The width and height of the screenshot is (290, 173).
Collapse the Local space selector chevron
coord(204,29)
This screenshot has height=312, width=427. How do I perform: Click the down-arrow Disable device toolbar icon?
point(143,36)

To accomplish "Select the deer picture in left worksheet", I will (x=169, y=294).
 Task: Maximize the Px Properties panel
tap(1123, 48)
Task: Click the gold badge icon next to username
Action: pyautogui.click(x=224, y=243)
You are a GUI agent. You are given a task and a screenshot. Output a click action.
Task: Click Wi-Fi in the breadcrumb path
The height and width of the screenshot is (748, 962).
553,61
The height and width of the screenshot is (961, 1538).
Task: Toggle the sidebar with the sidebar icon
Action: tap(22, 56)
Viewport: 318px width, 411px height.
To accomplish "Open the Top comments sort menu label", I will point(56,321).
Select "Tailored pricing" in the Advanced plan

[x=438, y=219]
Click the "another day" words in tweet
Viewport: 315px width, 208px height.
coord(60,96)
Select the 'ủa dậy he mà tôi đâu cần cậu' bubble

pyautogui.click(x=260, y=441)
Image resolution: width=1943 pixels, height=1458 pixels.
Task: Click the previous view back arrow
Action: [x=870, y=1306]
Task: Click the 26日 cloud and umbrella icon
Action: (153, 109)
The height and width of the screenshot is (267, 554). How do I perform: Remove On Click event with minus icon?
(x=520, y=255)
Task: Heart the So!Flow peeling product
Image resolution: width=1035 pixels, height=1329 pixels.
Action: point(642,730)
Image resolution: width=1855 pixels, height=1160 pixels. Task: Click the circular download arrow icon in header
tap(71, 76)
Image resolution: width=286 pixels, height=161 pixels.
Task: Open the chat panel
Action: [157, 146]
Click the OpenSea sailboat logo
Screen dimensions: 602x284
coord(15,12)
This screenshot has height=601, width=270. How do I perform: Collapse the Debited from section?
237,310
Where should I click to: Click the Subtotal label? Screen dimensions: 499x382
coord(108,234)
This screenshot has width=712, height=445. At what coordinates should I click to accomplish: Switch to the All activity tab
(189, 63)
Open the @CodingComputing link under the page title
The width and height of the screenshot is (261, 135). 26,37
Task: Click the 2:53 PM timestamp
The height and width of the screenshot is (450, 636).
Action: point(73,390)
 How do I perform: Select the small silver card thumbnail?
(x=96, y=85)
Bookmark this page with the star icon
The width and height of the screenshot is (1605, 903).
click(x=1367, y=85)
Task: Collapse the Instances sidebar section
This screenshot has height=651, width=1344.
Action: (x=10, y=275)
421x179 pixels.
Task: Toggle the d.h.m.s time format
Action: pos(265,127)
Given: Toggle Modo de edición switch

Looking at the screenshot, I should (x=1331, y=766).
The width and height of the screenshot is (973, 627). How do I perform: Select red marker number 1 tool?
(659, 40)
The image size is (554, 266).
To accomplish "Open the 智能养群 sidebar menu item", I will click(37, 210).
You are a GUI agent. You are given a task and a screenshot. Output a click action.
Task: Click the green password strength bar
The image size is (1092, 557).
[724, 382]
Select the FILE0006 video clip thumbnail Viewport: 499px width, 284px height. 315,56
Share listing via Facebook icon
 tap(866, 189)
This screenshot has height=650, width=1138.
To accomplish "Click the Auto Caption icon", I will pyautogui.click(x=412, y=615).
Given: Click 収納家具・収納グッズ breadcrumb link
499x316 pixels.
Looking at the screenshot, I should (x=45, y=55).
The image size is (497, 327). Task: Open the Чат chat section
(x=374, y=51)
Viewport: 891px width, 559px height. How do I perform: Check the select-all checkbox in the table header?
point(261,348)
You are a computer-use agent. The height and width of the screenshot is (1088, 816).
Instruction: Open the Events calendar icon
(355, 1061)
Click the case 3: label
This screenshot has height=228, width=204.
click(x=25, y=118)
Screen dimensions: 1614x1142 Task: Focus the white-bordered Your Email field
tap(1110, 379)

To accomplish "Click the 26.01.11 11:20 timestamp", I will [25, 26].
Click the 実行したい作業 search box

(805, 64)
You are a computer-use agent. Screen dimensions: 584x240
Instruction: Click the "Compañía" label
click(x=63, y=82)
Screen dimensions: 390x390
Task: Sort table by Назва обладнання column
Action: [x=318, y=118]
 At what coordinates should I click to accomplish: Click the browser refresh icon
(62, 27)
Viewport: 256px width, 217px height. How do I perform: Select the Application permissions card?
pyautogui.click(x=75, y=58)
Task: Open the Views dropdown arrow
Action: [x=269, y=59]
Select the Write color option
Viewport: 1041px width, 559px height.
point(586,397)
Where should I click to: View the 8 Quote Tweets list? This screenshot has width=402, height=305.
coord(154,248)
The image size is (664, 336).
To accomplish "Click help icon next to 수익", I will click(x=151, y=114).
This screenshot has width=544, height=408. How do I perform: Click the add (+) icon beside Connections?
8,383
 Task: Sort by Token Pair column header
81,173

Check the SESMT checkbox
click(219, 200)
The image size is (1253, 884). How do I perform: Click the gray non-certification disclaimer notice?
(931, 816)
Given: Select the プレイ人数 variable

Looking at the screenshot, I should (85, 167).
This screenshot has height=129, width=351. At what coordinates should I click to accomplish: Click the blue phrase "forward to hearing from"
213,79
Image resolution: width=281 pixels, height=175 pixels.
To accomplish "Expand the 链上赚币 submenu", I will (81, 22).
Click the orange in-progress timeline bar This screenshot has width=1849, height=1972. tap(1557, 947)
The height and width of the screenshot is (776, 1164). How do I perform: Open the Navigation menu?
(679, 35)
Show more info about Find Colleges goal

════════════════

Please return all of the material above verbatim, line for line, with nothing added or left out.

◆ **RESULT OF THIS EXERCISE**:
The width and height of the screenshot is (290, 173).
Collapse the Local space selector chevron
coord(204,29)
This screenshot has height=312, width=427. How do I perform: Click the down-arrow Disable device toolbar icon?
point(143,36)

To accomplish "Select the deer picture in left worksheet", I will (x=169, y=294).
 Task: Maximize the Px Properties panel
tap(1123, 48)
Task: Click the gold badge icon next to username
Action: pyautogui.click(x=224, y=243)
You are a GUI agent. You are given a task and a screenshot. Output a click action.
Task: Click Wi-Fi in the breadcrumb path
The height and width of the screenshot is (748, 962).
553,61
The height and width of the screenshot is (961, 1538).
Task: Toggle the sidebar with the sidebar icon
Action: tap(22, 56)
Viewport: 318px width, 411px height.
To accomplish "Open the Top comments sort menu label", I will point(56,321).
Select "Tailored pricing" in the Advanced plan

[x=438, y=219]
Click the "another day" words in tweet
Viewport: 315px width, 208px height.
coord(60,96)
Select the 'ủa dậy he mà tôi đâu cần cậu' bubble

pyautogui.click(x=260, y=441)
Image resolution: width=1943 pixels, height=1458 pixels.
Task: Click the previous view back arrow
Action: [x=870, y=1306]
Task: Click the 26日 cloud and umbrella icon
Action: (153, 109)
The height and width of the screenshot is (267, 554). How do I perform: Remove On Click event with minus icon?
(x=520, y=255)
Task: Heart the So!Flow peeling product
Image resolution: width=1035 pixels, height=1329 pixels.
Action: point(642,730)
Image resolution: width=1855 pixels, height=1160 pixels. Task: Click the circular download arrow icon in header
tap(71, 76)
Image resolution: width=286 pixels, height=161 pixels.
Task: Open the chat panel
Action: [157, 146]
Click the OpenSea sailboat logo
Screen dimensions: 602x284
coord(15,12)
This screenshot has height=601, width=270. How do I perform: Collapse the Debited from section?
237,310
Where should I click to: Click the Subtotal label? Screen dimensions: 499x382
coord(108,234)
This screenshot has width=712, height=445. At what coordinates should I click to accomplish: Switch to the All activity tab
(189, 63)
Open the @CodingComputing link under the page title
The width and height of the screenshot is (261, 135). 26,37
Task: Click the 2:53 PM timestamp
The height and width of the screenshot is (450, 636).
Action: point(73,390)
 How do I perform: Select the small silver card thumbnail?
(x=96, y=85)
Bookmark this page with the star icon
The width and height of the screenshot is (1605, 903).
click(x=1367, y=85)
Task: Collapse the Instances sidebar section
This screenshot has height=651, width=1344.
Action: (x=10, y=275)
421x179 pixels.
Task: Toggle the d.h.m.s time format
Action: pos(265,127)
Given: Toggle Modo de edición switch

Looking at the screenshot, I should (x=1331, y=766).
The width and height of the screenshot is (973, 627). How do I perform: Select red marker number 1 tool?
(659, 40)
The image size is (554, 266).
To accomplish "Open the 智能养群 sidebar menu item", I will click(37, 210).
You are a GUI agent. You are given a task and a screenshot. Output a click action.
Task: Click the green password strength bar
The image size is (1092, 557).
[724, 382]
Select the FILE0006 video clip thumbnail Viewport: 499px width, 284px height. 315,56
Share listing via Facebook icon
 tap(866, 189)
This screenshot has height=650, width=1138.
To accomplish "Click the Auto Caption icon", I will pyautogui.click(x=412, y=615).
Given: Click 収納家具・収納グッズ breadcrumb link
499x316 pixels.
Looking at the screenshot, I should (x=45, y=55).
The image size is (497, 327). Task: Open the Чат chat section
(x=374, y=51)
Viewport: 891px width, 559px height. How do I perform: Check the select-all checkbox in the table header?
point(261,348)
You are a computer-use agent. The height and width of the screenshot is (1088, 816).
Instruction: Open the Events calendar icon
(355, 1061)
Click the case 3: label
This screenshot has height=228, width=204.
click(x=25, y=118)
Screen dimensions: 1614x1142 Task: Focus the white-bordered Your Email field
tap(1110, 379)

To accomplish "Click the 26.01.11 11:20 timestamp", I will [25, 26].
Click the 実行したい作業 search box

(805, 64)
You are a computer-use agent. Screen dimensions: 584x240
Instruction: Click the "Compañía" label
click(x=63, y=82)
Screen dimensions: 390x390
Task: Sort table by Назва обладнання column
Action: [x=318, y=118]
 At what coordinates should I click to accomplish: Click the browser refresh icon
(62, 27)
Viewport: 256px width, 217px height. How do I perform: Select the Application permissions card?
pyautogui.click(x=75, y=58)
Task: Open the Views dropdown arrow
Action: [x=269, y=59]
Select the Write color option
Viewport: 1041px width, 559px height.
point(586,397)
Where should I click to: View the 8 Quote Tweets list? This screenshot has width=402, height=305.
coord(154,248)
The image size is (664, 336).
To accomplish "Click help icon next to 수익", I will click(x=151, y=114).
This screenshot has width=544, height=408. How do I perform: Click the add (+) icon beside Connections?
8,383
 Task: Sort by Token Pair column header
81,173

Check the SESMT checkbox
click(219, 200)
The image size is (1253, 884). How do I perform: Click the gray non-certification disclaimer notice?
(931, 816)
Given: Select the プレイ人数 variable

Looking at the screenshot, I should (85, 167).
This screenshot has height=129, width=351. At what coordinates should I click to accomplish: Click the blue phrase "forward to hearing from"
213,79
Image resolution: width=281 pixels, height=175 pixels.
To accomplish "Expand the 链上赚币 submenu", I will (81, 22).
Click the orange in-progress timeline bar This screenshot has width=1849, height=1972. tap(1557, 947)
The height and width of the screenshot is (776, 1164). How do I perform: Open the Navigation menu?
(679, 35)
Show more info about Find Colleges goal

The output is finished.